Output each record exactly, with nothing omitted.

**EXCERPTED DATA:**
/---
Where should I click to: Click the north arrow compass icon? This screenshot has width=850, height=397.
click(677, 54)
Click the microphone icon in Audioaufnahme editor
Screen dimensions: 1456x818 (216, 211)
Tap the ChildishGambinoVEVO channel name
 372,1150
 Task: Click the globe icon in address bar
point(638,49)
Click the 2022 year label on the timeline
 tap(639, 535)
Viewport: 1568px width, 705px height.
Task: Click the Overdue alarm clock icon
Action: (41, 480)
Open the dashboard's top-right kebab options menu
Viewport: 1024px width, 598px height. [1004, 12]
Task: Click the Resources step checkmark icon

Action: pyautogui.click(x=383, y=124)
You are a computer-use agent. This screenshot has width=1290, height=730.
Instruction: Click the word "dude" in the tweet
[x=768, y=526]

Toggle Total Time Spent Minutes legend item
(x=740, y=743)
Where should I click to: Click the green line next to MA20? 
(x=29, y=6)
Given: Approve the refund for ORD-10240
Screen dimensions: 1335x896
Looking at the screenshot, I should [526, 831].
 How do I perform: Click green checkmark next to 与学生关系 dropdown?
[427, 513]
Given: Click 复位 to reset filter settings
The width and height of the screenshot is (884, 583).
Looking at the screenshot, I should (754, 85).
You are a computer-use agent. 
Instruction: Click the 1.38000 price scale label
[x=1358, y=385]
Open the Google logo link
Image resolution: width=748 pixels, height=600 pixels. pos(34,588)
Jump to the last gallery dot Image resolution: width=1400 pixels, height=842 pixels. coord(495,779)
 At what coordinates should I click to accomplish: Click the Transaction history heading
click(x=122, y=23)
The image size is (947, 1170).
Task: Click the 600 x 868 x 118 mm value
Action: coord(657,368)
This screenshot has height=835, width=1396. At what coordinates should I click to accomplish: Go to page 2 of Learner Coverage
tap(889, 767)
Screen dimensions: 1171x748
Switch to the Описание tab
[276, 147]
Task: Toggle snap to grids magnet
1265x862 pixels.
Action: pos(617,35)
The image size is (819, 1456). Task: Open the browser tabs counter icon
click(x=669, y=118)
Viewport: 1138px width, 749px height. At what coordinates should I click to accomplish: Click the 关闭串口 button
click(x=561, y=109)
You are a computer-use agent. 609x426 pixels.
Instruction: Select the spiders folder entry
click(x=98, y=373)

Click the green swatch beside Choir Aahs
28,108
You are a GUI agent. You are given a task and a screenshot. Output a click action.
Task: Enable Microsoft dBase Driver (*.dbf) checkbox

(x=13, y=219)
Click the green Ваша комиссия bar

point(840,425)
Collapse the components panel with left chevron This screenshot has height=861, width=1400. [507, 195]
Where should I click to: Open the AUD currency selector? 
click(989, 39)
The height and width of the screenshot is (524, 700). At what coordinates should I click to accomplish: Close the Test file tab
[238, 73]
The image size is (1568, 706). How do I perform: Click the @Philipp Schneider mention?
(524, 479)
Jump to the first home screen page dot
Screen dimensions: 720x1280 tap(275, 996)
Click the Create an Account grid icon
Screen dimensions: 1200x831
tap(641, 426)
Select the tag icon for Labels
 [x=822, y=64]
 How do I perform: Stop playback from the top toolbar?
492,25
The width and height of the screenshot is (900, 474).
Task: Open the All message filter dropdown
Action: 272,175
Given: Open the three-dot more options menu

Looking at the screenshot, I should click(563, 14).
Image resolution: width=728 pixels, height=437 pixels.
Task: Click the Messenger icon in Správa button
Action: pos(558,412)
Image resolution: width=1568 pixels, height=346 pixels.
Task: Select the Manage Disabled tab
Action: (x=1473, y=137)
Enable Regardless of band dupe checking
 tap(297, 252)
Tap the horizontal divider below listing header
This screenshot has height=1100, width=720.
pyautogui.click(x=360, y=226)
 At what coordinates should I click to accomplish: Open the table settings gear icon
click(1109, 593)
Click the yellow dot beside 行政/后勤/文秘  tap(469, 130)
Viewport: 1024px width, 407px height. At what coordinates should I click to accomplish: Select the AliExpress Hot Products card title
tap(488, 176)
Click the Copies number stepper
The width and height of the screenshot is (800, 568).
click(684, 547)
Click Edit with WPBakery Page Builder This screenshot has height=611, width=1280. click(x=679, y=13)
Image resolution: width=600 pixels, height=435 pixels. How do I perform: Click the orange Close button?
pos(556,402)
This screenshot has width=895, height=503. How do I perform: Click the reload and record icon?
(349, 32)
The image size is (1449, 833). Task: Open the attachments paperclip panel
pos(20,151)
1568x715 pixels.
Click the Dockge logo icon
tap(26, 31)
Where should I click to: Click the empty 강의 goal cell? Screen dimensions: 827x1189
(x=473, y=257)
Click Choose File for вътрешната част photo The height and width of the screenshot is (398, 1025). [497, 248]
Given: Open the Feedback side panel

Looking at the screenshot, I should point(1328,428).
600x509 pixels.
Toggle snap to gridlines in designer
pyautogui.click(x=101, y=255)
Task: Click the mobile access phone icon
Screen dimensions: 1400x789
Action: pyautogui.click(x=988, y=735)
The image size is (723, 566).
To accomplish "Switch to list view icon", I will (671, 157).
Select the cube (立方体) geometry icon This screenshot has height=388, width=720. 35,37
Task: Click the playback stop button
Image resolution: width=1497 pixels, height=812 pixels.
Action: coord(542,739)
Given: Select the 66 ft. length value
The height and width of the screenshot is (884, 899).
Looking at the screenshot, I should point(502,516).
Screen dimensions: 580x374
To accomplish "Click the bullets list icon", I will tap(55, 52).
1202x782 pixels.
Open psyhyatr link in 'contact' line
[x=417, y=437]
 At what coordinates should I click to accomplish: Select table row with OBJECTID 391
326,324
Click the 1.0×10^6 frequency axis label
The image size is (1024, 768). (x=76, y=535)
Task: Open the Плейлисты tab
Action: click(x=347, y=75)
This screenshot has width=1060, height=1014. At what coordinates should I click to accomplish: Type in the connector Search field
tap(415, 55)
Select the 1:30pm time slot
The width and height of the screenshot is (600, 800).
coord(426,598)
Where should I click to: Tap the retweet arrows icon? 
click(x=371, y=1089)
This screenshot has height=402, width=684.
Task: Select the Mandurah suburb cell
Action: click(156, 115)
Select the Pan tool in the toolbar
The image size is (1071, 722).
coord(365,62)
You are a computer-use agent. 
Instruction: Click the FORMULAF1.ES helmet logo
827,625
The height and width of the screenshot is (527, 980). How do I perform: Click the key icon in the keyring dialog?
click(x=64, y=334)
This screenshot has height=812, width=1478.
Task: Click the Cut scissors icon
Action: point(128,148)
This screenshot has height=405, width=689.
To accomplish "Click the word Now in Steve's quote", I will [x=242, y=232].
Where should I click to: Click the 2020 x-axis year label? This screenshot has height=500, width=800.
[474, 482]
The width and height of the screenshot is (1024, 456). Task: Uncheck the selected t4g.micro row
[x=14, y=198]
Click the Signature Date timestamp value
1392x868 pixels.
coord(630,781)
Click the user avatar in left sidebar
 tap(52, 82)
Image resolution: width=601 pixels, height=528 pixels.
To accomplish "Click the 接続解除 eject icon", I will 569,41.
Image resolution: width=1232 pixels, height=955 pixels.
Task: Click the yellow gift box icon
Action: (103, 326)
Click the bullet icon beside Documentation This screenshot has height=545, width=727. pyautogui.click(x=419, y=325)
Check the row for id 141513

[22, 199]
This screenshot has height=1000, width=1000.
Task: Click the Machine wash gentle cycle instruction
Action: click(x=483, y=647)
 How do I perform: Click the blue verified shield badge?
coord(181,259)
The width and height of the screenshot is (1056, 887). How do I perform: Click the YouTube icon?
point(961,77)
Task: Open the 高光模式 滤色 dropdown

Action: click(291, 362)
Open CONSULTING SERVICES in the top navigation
\---
**ANSWER TO THIS PROBLEM:**
Where should I click to: Click the north arrow compass icon? This screenshot has width=850, height=397.
click(677, 54)
Click the microphone icon in Audioaufnahme editor
Screen dimensions: 1456x818 (216, 211)
Tap the ChildishGambinoVEVO channel name
 372,1150
 Task: Click the globe icon in address bar
point(638,49)
Click the 2022 year label on the timeline
 tap(639, 535)
Viewport: 1568px width, 705px height.
Task: Click the Overdue alarm clock icon
Action: (41, 480)
Open the dashboard's top-right kebab options menu
Viewport: 1024px width, 598px height. [1004, 12]
Task: Click the Resources step checkmark icon

Action: pyautogui.click(x=383, y=124)
You are a computer-use agent. This screenshot has width=1290, height=730.
Instruction: Click the word "dude" in the tweet
[x=768, y=526]

Toggle Total Time Spent Minutes legend item
(x=740, y=743)
Where should I click to: Click the green line next to MA20? 
(x=29, y=6)
Given: Approve the refund for ORD-10240
Screen dimensions: 1335x896
Looking at the screenshot, I should [526, 831].
 How do I perform: Click green checkmark next to 与学生关系 dropdown?
[427, 513]
Given: Click 复位 to reset filter settings
The width and height of the screenshot is (884, 583).
Looking at the screenshot, I should (754, 85).
You are a computer-use agent. 
Instruction: Click the 1.38000 price scale label
[x=1358, y=385]
Open the Google logo link
Image resolution: width=748 pixels, height=600 pixels. pos(34,588)
Jump to the last gallery dot Image resolution: width=1400 pixels, height=842 pixels. coord(495,779)
 At what coordinates should I click to accomplish: Click the Transaction history heading
click(x=122, y=23)
The image size is (947, 1170).
Task: Click the 600 x 868 x 118 mm value
Action: coord(657,368)
This screenshot has height=835, width=1396. At what coordinates should I click to accomplish: Go to page 2 of Learner Coverage
tap(889, 767)
Screen dimensions: 1171x748
Switch to the Описание tab
[276, 147]
Task: Toggle snap to grids magnet
1265x862 pixels.
Action: pos(617,35)
The image size is (819, 1456). Task: Open the browser tabs counter icon
click(x=669, y=118)
Viewport: 1138px width, 749px height. At what coordinates should I click to accomplish: Click the 关闭串口 button
click(x=561, y=109)
You are a computer-use agent. 609x426 pixels.
Instruction: Select the spiders folder entry
click(x=98, y=373)

Click the green swatch beside Choir Aahs
28,108
You are a GUI agent. You are given a task and a screenshot. Output a click action.
Task: Enable Microsoft dBase Driver (*.dbf) checkbox

(x=13, y=219)
Click the green Ваша комиссия bar

point(840,425)
Collapse the components panel with left chevron This screenshot has height=861, width=1400. [507, 195]
Where should I click to: Open the AUD currency selector? 
click(989, 39)
The height and width of the screenshot is (524, 700). At what coordinates should I click to accomplish: Close the Test file tab
[238, 73]
The image size is (1568, 706). How do I perform: Click the @Philipp Schneider mention?
(524, 479)
Jump to the first home screen page dot
Screen dimensions: 720x1280 tap(275, 996)
Click the Create an Account grid icon
Screen dimensions: 1200x831
tap(641, 426)
Select the tag icon for Labels
 [x=822, y=64]
 How do I perform: Stop playback from the top toolbar?
492,25
The width and height of the screenshot is (900, 474).
Task: Open the All message filter dropdown
Action: 272,175
Given: Open the three-dot more options menu

Looking at the screenshot, I should click(563, 14).
Image resolution: width=728 pixels, height=437 pixels.
Task: Click the Messenger icon in Správa button
Action: pos(558,412)
Image resolution: width=1568 pixels, height=346 pixels.
Task: Select the Manage Disabled tab
Action: (x=1473, y=137)
Enable Regardless of band dupe checking
 tap(297, 252)
Tap the horizontal divider below listing header
This screenshot has height=1100, width=720.
pyautogui.click(x=360, y=226)
 At what coordinates should I click to accomplish: Open the table settings gear icon
click(1109, 593)
Click the yellow dot beside 行政/后勤/文秘  tap(469, 130)
Viewport: 1024px width, 407px height. At what coordinates should I click to accomplish: Select the AliExpress Hot Products card title
tap(488, 176)
Click the Copies number stepper
The width and height of the screenshot is (800, 568).
click(684, 547)
Click Edit with WPBakery Page Builder This screenshot has height=611, width=1280. click(x=679, y=13)
Image resolution: width=600 pixels, height=435 pixels. How do I perform: Click the orange Close button?
pos(556,402)
This screenshot has width=895, height=503. How do I perform: Click the reload and record icon?
(349, 32)
The image size is (1449, 833). Task: Open the attachments paperclip panel
pos(20,151)
1568x715 pixels.
Click the Dockge logo icon
tap(26, 31)
Where should I click to: Click the empty 강의 goal cell? Screen dimensions: 827x1189
(x=473, y=257)
Click Choose File for вътрешната част photo The height and width of the screenshot is (398, 1025). [497, 248]
Given: Open the Feedback side panel

Looking at the screenshot, I should point(1328,428).
600x509 pixels.
Toggle snap to gridlines in designer
pyautogui.click(x=101, y=255)
Task: Click the mobile access phone icon
Screen dimensions: 1400x789
Action: pyautogui.click(x=988, y=735)
The image size is (723, 566).
To accomplish "Switch to list view icon", I will (671, 157).
Select the cube (立方体) geometry icon This screenshot has height=388, width=720. 35,37
Task: Click the playback stop button
Image resolution: width=1497 pixels, height=812 pixels.
Action: coord(542,739)
Given: Select the 66 ft. length value
The height and width of the screenshot is (884, 899).
Looking at the screenshot, I should point(502,516).
Screen dimensions: 580x374
To accomplish "Click the bullets list icon", I will tap(55, 52).
1202x782 pixels.
Open psyhyatr link in 'contact' line
[x=417, y=437]
 At what coordinates should I click to accomplish: Select table row with OBJECTID 391
326,324
Click the 1.0×10^6 frequency axis label
The image size is (1024, 768). (x=76, y=535)
Task: Open the Плейлисты tab
Action: click(x=347, y=75)
This screenshot has width=1060, height=1014. At what coordinates should I click to accomplish: Type in the connector Search field
tap(415, 55)
Select the 1:30pm time slot
The width and height of the screenshot is (600, 800).
coord(426,598)
Where should I click to: Tap the retweet arrows icon? 
click(x=371, y=1089)
This screenshot has height=402, width=684.
Task: Select the Mandurah suburb cell
Action: click(156, 115)
Select the Pan tool in the toolbar
The image size is (1071, 722).
coord(365,62)
You are a computer-use agent. 
Instruction: Click the FORMULAF1.ES helmet logo
827,625
The height and width of the screenshot is (527, 980). How do I perform: Click the key icon in the keyring dialog?
click(x=64, y=334)
This screenshot has height=812, width=1478.
Task: Click the Cut scissors icon
Action: point(128,148)
This screenshot has height=405, width=689.
To accomplish "Click the word Now in Steve's quote", I will [x=242, y=232].
Where should I click to: Click the 2020 x-axis year label? This screenshot has height=500, width=800.
[474, 482]
The width and height of the screenshot is (1024, 456). Task: Uncheck the selected t4g.micro row
[x=14, y=198]
Click the Signature Date timestamp value
1392x868 pixels.
coord(630,781)
Click the user avatar in left sidebar
 tap(52, 82)
Image resolution: width=601 pixels, height=528 pixels.
To accomplish "Click the 接続解除 eject icon", I will 569,41.
Image resolution: width=1232 pixels, height=955 pixels.
Task: Click the yellow gift box icon
Action: (103, 326)
Click the bullet icon beside Documentation This screenshot has height=545, width=727. pyautogui.click(x=419, y=325)
Check the row for id 141513

[22, 199]
This screenshot has height=1000, width=1000.
Task: Click the Machine wash gentle cycle instruction
Action: click(x=483, y=647)
 How do I perform: Click the blue verified shield badge?
coord(181,259)
The width and height of the screenshot is (1056, 887). How do I perform: Click the YouTube icon?
point(961,77)
Task: Open the 高光模式 滤色 dropdown

Action: click(291, 362)
Open CONSULTING SERVICES in the top navigation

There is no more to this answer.